Research: Gaza Survival Rates Mirror Century-Old Levels

A research team from the UAB's Demographic Studies Centre (CED) and the Max Planck Institute for Demographic Research (MPIDR) publishes the first comprehensive demographic study of the first two years of war on the Gaza Strip, representing a historic regression to levels seen at the end of the Ottoman era, over 100 years ago. Distribution by the age and sex of victims breaks with the pattern of conventional conflicts, where excess mortality is usually concentrated among young male combatants. In Gaza, the violence has crossed over to the non-combatant population.

The study War, So Much War… Death, How Much Death: Two Years of Demographic Collapse in Gaza is published in the journal Perspectives Demogràphiques and was conducted by CED-UAB researcher Enrique Acosta, and Max Planck Institute for Demographic Research (MPIDR) Diego Alburez Gutierrez, Irena Chen and Ana C. Gómez Ugarte. The study was conducted with the need to quantify the real impact of twenty-four months of conflict in an area where the destruction of registration infrastructure and thousands of bodies still lying under the rubble seriously distort official figures.

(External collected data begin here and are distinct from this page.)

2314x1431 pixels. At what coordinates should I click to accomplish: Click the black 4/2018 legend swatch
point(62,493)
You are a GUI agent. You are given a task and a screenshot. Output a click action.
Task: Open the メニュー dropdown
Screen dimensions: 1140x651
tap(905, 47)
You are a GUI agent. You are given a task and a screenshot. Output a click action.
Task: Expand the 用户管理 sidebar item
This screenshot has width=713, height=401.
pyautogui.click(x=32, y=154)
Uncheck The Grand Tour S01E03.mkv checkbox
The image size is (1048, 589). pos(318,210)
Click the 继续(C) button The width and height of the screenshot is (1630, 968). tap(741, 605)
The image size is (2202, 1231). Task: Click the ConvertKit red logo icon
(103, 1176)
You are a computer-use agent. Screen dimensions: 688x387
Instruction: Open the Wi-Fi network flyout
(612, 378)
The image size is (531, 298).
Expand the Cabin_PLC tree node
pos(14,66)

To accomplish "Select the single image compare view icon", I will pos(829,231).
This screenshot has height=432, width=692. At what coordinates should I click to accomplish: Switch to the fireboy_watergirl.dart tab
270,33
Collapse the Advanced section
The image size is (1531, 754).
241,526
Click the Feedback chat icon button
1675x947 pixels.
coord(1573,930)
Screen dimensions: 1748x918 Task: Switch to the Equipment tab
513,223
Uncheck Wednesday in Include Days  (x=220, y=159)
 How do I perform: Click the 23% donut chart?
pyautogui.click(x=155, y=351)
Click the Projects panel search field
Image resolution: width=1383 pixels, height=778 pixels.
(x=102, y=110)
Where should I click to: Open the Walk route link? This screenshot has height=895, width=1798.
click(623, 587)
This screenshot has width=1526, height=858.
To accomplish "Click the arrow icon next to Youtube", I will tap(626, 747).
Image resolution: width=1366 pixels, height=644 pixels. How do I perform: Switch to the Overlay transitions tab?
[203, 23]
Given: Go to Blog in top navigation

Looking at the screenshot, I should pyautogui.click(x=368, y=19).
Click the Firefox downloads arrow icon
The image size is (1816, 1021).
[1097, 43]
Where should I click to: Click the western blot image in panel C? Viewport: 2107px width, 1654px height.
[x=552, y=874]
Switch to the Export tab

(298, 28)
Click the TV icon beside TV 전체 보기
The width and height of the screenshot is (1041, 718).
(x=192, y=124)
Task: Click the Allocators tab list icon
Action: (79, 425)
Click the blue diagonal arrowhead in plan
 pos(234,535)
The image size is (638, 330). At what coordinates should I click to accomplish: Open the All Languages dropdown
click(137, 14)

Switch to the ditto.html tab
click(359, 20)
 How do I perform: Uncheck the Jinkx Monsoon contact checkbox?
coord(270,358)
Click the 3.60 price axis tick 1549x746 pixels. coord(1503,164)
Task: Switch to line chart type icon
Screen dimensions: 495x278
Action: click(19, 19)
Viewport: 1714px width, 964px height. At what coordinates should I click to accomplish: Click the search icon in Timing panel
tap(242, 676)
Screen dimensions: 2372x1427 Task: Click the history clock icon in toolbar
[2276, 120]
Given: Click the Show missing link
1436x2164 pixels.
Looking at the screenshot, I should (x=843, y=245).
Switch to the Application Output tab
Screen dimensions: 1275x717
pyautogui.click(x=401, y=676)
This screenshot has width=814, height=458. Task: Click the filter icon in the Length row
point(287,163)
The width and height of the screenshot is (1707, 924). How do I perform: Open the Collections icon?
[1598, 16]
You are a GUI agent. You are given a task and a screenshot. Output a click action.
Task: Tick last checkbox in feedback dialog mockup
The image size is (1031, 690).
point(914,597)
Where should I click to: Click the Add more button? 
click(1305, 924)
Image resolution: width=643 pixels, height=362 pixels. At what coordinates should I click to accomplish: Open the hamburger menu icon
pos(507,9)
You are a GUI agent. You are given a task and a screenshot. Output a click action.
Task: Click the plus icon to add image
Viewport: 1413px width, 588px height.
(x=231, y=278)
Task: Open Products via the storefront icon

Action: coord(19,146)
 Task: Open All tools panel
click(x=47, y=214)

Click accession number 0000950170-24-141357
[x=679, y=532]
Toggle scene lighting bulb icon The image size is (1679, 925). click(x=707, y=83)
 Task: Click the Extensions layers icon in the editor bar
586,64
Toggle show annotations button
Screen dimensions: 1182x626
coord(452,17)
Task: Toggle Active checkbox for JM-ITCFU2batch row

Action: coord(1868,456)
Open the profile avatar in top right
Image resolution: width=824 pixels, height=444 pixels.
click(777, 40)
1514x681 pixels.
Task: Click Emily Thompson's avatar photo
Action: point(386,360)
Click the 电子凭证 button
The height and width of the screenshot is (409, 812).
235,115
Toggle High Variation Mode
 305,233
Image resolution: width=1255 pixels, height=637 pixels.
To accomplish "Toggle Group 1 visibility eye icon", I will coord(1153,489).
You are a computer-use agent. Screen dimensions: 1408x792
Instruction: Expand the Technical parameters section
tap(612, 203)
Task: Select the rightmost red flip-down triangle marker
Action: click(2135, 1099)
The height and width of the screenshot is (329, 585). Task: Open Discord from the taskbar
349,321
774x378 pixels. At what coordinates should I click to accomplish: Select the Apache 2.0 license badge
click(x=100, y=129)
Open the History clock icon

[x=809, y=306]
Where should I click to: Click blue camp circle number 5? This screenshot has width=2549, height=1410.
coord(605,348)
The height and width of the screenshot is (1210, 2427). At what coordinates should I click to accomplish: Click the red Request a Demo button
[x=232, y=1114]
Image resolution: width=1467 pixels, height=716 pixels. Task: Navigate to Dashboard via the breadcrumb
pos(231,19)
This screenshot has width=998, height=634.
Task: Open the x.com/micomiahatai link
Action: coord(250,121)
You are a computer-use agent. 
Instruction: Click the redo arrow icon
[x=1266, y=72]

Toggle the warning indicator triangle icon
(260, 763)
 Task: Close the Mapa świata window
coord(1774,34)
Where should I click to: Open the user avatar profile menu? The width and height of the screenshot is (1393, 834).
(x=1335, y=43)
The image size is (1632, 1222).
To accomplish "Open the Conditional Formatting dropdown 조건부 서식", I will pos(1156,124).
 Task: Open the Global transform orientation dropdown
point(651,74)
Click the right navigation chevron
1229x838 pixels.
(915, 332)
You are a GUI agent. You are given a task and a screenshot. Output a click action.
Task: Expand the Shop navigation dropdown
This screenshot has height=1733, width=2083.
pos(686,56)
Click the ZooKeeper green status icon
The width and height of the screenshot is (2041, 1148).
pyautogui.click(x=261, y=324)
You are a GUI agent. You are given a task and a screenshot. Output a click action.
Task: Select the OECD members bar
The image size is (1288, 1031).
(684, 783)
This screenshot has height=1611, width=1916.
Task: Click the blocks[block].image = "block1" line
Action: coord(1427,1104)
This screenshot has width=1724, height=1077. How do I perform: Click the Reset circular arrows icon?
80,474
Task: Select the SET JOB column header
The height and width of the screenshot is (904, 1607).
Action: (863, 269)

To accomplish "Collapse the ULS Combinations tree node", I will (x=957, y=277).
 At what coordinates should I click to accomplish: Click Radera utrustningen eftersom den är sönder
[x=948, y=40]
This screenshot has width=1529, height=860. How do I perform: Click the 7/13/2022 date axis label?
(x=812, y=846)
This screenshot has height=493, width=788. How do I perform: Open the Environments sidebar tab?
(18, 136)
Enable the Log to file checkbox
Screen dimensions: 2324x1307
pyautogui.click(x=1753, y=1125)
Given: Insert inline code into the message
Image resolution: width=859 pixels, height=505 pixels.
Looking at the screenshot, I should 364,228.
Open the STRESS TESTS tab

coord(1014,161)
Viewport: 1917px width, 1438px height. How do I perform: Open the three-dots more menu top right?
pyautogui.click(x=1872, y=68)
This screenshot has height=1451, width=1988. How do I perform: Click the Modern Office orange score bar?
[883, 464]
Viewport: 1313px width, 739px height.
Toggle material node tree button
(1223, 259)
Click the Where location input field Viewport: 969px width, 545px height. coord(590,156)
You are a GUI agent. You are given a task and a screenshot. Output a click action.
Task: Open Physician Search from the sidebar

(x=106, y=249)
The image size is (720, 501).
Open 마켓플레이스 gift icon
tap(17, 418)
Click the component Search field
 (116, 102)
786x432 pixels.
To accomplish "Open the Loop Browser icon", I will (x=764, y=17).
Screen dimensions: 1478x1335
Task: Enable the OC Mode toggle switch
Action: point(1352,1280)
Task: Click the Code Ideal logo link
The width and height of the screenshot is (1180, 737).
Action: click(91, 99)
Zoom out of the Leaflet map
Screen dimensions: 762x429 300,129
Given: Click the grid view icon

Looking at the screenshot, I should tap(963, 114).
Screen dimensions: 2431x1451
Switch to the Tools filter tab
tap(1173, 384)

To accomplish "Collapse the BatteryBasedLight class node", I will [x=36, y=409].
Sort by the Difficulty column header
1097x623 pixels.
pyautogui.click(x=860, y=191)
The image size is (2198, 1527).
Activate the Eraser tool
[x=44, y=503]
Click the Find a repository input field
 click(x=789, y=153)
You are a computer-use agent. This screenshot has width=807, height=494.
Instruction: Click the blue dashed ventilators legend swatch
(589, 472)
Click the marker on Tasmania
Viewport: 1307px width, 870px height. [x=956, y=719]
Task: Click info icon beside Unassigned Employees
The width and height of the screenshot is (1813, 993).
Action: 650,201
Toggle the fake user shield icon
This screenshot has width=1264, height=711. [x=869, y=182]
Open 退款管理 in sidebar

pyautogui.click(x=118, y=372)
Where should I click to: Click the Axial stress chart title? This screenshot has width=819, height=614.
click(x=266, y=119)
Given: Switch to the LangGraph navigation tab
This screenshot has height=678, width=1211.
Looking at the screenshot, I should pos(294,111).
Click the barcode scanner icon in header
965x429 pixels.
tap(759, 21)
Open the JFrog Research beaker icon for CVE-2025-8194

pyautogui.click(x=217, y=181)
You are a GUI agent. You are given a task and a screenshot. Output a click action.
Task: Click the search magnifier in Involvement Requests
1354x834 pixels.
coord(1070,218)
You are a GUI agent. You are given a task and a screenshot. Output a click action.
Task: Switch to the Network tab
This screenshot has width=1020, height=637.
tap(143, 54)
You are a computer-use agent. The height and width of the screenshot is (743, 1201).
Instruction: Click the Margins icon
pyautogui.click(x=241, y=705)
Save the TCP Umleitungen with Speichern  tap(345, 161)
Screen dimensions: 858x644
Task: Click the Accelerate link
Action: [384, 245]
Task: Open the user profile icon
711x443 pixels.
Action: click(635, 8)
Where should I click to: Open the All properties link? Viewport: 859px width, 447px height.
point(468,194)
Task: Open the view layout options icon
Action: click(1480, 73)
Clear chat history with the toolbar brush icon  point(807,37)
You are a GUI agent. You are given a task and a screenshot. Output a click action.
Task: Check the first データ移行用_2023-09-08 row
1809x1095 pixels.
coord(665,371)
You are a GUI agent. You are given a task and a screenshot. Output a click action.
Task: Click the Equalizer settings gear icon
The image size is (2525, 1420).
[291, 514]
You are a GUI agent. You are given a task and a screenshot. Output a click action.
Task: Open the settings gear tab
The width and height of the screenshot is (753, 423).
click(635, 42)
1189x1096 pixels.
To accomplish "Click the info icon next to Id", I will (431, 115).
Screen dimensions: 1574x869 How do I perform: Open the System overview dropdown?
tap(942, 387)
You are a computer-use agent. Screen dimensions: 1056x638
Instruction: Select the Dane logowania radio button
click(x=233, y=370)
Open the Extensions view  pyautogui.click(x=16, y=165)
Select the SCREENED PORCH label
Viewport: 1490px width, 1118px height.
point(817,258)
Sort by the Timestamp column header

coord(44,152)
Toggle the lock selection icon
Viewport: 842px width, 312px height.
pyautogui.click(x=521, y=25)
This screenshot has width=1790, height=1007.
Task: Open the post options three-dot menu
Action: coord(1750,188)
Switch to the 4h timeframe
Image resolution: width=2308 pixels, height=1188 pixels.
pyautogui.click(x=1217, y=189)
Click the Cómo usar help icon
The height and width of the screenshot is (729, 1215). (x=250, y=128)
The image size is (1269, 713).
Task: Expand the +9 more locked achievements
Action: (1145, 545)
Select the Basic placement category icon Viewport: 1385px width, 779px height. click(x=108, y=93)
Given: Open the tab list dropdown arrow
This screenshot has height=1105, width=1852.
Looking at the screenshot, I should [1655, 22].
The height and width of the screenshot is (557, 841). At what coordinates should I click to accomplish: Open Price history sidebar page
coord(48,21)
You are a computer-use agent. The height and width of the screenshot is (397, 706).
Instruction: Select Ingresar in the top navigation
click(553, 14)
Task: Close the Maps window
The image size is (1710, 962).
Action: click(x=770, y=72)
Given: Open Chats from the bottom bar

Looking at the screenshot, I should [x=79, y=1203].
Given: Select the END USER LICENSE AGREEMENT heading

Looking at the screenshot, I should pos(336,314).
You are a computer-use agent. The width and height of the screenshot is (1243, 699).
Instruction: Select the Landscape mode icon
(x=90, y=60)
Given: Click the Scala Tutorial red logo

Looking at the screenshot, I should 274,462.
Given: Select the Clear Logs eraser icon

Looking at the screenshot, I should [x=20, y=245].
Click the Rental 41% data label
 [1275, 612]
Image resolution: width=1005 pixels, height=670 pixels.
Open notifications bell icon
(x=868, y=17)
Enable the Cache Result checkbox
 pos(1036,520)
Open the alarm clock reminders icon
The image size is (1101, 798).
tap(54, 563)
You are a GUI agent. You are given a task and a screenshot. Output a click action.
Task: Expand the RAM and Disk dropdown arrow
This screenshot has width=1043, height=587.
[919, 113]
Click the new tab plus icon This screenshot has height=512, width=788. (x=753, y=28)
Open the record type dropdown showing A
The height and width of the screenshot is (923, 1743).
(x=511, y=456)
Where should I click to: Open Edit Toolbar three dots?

In October 2025, Gaza's Ministry for Health registered 67,160 direct deaths; however, independent studies based on capture-recapture methods and representative population surveys in the field have converged to place structural under-reporting at around 40%. To correct this gap, the authors of the study developed a Bayesian model that corrects the structural under-reporting of official statistics. Thus, the study estimates more than 115,000 cumulative direct deaths—with an uncertainty range of 104,000 to 129,000 deaths—equivalent to the loss of 5% of the initial resident population, and documents an unprecedented collapse in survival levels, with life expectancy at birth plummeting to 29.5 years during the first year of conflict.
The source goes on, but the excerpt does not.